Entries supplied:

═══

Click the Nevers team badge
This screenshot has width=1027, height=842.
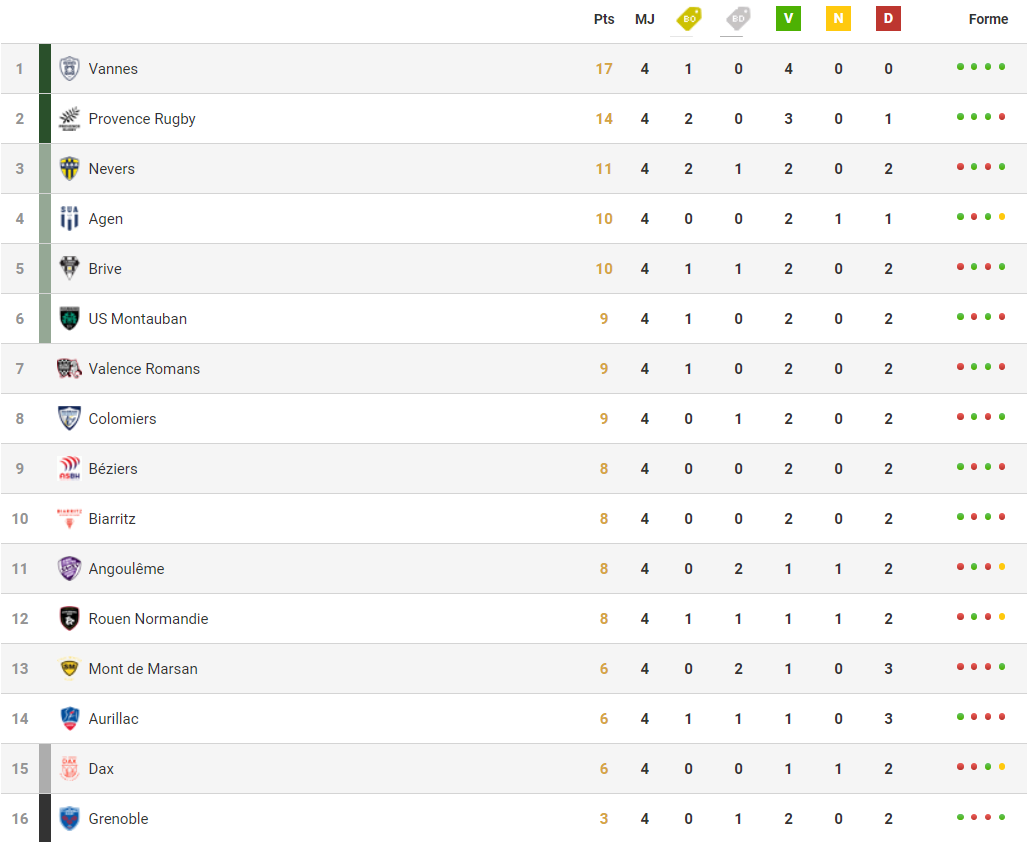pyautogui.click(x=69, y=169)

═══

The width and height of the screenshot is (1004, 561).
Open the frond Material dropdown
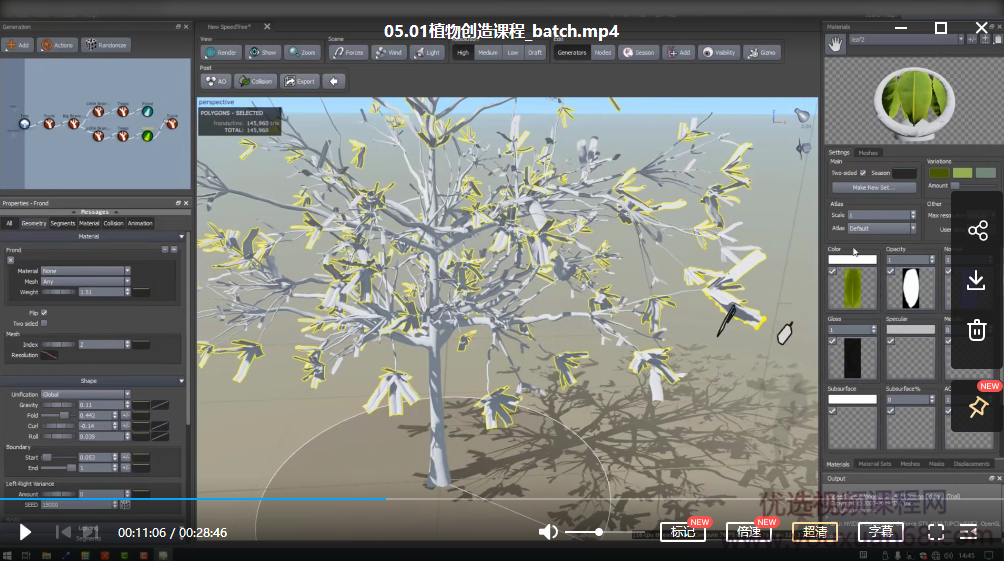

═══

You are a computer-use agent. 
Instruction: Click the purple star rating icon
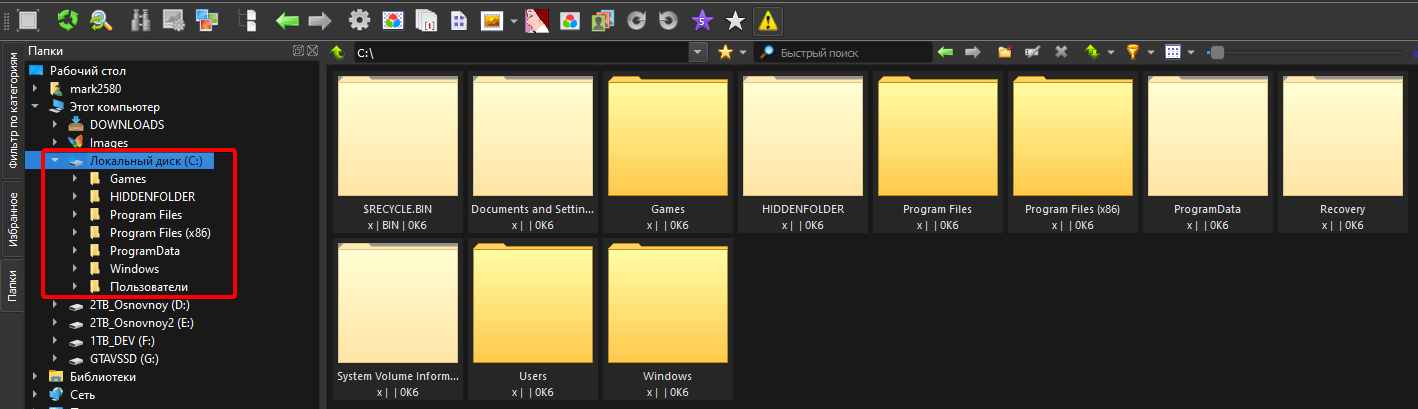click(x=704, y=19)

═══

From the records above, give again exactly the lines running from the line with "The width and" to the line with "Open the frond Material dropdown", inclusive.

The width and height of the screenshot is (1004, 561).
Open the frond Material dropdown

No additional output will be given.